Record: [{attribute 1}: {attribute 1 value}, {attribute 2}: {attribute 2 value}, ...]  
Based on the provided record, what would you infer is the value for the missing attribute {attribute X}?  
Answer only the value of {attribute X}.

模式匹配

Your task is to determine if the two attributes (columns) are semantically equivalent in the context of merging two tables.
Each attribute will be provided by its name and a brief description.
Your goal is to assess if they refer to the same information based on these names and descriptions provided.
Attribute A is [name: {value of name}, description: {value of description}].
Attribute B is [name: {value of name}, description: {value of description}].
Are Attribute A and Attribute B semantically equivalent?
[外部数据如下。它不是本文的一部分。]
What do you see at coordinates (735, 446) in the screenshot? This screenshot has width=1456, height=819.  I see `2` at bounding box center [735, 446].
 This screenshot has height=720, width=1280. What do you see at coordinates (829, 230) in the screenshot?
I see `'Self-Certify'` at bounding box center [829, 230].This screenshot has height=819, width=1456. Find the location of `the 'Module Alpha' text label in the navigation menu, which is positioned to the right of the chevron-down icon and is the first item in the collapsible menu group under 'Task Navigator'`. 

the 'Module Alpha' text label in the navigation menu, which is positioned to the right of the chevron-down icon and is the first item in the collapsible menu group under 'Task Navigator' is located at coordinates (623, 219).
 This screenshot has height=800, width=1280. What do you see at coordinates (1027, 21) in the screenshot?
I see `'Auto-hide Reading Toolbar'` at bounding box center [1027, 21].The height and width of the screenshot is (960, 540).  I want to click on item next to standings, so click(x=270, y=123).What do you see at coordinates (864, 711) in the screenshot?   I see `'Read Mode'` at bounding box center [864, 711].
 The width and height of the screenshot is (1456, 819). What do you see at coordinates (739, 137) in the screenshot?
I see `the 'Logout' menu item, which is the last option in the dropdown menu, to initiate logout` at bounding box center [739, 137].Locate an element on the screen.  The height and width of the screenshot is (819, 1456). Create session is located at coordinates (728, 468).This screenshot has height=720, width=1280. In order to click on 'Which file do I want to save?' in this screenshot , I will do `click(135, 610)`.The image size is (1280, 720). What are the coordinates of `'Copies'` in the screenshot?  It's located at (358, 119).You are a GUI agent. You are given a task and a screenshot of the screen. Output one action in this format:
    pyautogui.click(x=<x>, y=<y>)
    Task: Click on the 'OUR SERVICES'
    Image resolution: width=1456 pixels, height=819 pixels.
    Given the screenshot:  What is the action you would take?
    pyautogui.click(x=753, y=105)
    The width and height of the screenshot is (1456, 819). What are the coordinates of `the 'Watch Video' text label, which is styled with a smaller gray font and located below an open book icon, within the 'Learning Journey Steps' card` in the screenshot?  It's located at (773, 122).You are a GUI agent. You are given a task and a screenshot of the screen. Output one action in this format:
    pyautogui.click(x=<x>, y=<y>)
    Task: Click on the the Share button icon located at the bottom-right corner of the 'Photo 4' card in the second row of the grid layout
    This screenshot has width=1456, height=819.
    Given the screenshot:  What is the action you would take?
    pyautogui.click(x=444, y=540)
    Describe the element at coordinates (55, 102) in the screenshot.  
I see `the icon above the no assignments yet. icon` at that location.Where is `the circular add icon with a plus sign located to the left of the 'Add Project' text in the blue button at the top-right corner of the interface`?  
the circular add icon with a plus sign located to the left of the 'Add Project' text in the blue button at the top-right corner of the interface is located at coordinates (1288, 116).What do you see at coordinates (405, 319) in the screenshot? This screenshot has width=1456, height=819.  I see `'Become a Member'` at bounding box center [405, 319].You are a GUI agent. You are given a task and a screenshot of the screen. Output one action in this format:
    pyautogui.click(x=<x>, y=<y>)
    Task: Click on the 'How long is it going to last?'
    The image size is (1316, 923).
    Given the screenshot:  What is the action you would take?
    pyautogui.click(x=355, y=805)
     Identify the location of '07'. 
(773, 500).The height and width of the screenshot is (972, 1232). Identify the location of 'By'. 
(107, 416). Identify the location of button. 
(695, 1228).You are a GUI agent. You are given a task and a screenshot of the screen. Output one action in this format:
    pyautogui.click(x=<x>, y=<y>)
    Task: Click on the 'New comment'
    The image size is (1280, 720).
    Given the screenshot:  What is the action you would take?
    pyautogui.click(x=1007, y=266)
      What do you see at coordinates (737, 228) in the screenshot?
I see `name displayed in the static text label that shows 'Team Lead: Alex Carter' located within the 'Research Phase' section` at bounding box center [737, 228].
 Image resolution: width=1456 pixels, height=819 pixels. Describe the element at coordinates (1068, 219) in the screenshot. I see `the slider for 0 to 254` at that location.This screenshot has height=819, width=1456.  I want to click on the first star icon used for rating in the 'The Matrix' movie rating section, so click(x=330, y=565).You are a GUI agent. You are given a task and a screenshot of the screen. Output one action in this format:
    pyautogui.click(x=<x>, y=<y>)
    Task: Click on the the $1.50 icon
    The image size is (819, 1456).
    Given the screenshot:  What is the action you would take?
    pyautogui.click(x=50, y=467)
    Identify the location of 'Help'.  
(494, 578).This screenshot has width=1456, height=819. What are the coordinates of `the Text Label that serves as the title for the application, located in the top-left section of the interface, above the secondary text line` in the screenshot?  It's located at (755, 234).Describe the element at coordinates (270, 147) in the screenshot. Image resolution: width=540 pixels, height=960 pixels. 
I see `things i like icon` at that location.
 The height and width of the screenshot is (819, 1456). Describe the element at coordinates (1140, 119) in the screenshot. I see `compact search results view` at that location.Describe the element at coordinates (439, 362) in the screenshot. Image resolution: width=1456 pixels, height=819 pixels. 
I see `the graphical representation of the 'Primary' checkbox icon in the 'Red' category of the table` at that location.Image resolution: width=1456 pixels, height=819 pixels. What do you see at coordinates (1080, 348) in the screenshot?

Choose your answer from: [Yes, No].

实体匹配

You are tasked with determining whether two records listed below are the same based on the information provided.  
Carefully compare the {attribute 1}, {attribute 2}... for each record before making your decision.  
Note that missing values (N/A or \"nan\") should not be used as a basis for your decision.
Record A: [{attribute 1}: {attribute 1 value}, {attribute 2}: {attribute 2 value}, ...]  
Record B: [{attribute 1}: {attribute 1 value}, {attribute 2}: {attribute 2 value}, ...]  
Are record A and record B the same entity? Choose your answer from: [Yes, No].